Presented by Massachusetts General Hospital Cancer Center

Study Links Molecular “On Switch” to Possible Treatment for Pediatric Brain Tumors

Researchers at the Massachusetts General Hospital Department of Pathology and Center for Cancer Research have found a molecular “on switch” that could point to new treatments for medulloblastoma. Medulloblastoma is the most common type of pediatric brain cancer and most often affects children under the age of 10. Approximately 250-500 new cases are reported each year.

The Mass General team, led by Miguel Rivera, MD, set out to discover the most important regulators of gene expression programs in these fast-growing childhood tumors that are closely connected to early childhood development.

Children suffering from medulloblastoma may experience headaches, vomiting and difficulty coordinating movements. If the tumor spreads from the brain to the spinal cord, it can cause back pain, incontinence and difficulty walking. Because these can be symptoms of other conditions, it is important for the child to have additional studies to confirm the diagnosis.

The research team used chromatin profiling by ChIP-sequencing, a powerful genomic technology, to find parts of the genome known as enhancers that control the expression of genes in  Group 3 medulloblastomas. Of the four known molecular variants of medulloblastoma, Group 3 is the most aggressive.
Through ChIP-seq, the Mass General team analyzed interactions between proteins and DNA to identify the most important transcription factors (proteins that bind DNA and turn genes on or off) located at enhancers. “We found that OTX2 is a master transcription factor in medulloblastoma that is present at most active enhancer sites in these tumors,” Rivera says. OTX2 plays a part in normal brain development and may also promote the expression of tumor-associated genes.

The researchers found that OTX2 is a powerful “pioneer factor” that can dramatically change chromatin starting from a totally inactive configuration. The conformation of chromatin at enhancers can in turn affect a gene’s chances for transcription. Key proteins present at enhancers, including transcription factors such as OTX2, can thus help determine which genes are active in each cell of a person’s body. The study also identified a second transcription factor, NEUROD1, that can amplify OTX2’s ability to activate enhancers.

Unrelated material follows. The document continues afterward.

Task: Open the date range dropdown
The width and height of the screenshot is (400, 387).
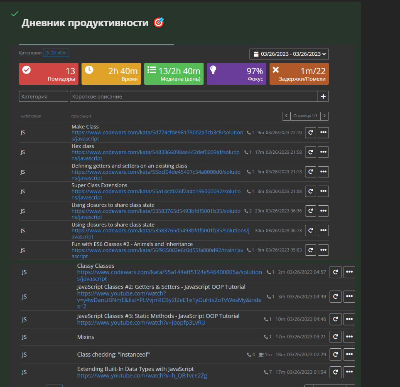Action: [289, 54]
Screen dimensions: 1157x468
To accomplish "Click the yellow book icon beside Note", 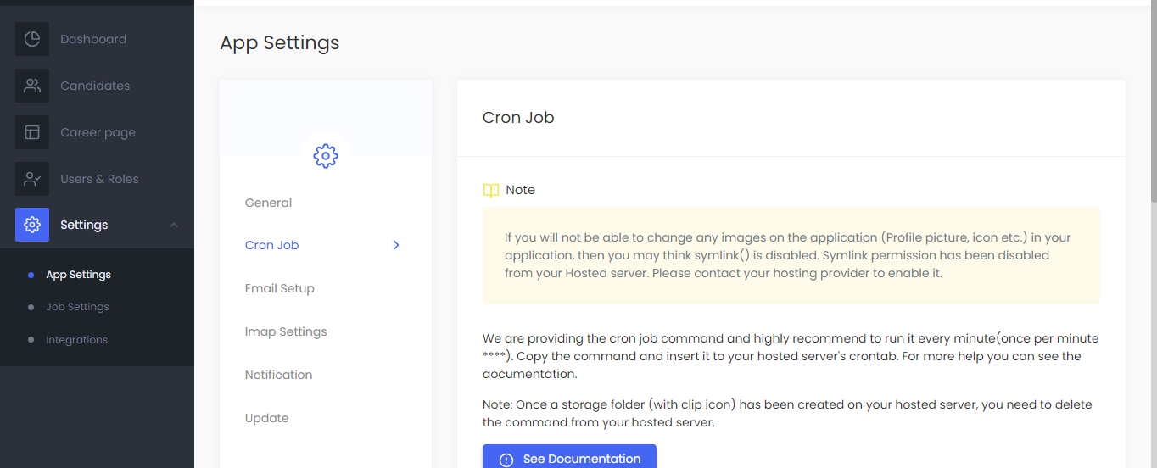I will (x=490, y=190).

When OTX2 was suppressed by the researchers, there was a significant reduction in the expression of genes that may contribute to the uncontrolled growth of medulloblastoma cells. One example is the kinase NEK2 which may be targeted by a class of drugs known as kinase inhibitors. “Our research suggests that we should find ways to inhibit the function of OTX2 or its target genes,” Rivera says. This would deter enhancer elements from promoting tumor growth,and will form the basis of future research efforst aimed at identifying new treatments. For now, clinicians use a combination of therapies, including surgery, radiation and chemotherapy to treat medulloblastoma.

This work was performed in Dr. Rivera’s laboratory in collaboration with colleagues at Mass General and other institutions and was generously supported by A Kids’ Brain Tumor Cure Foundation. Ultimately, Dr. Rivera hopes that additional research and mechanistic insights will lead to new treatments for medulloblastoma.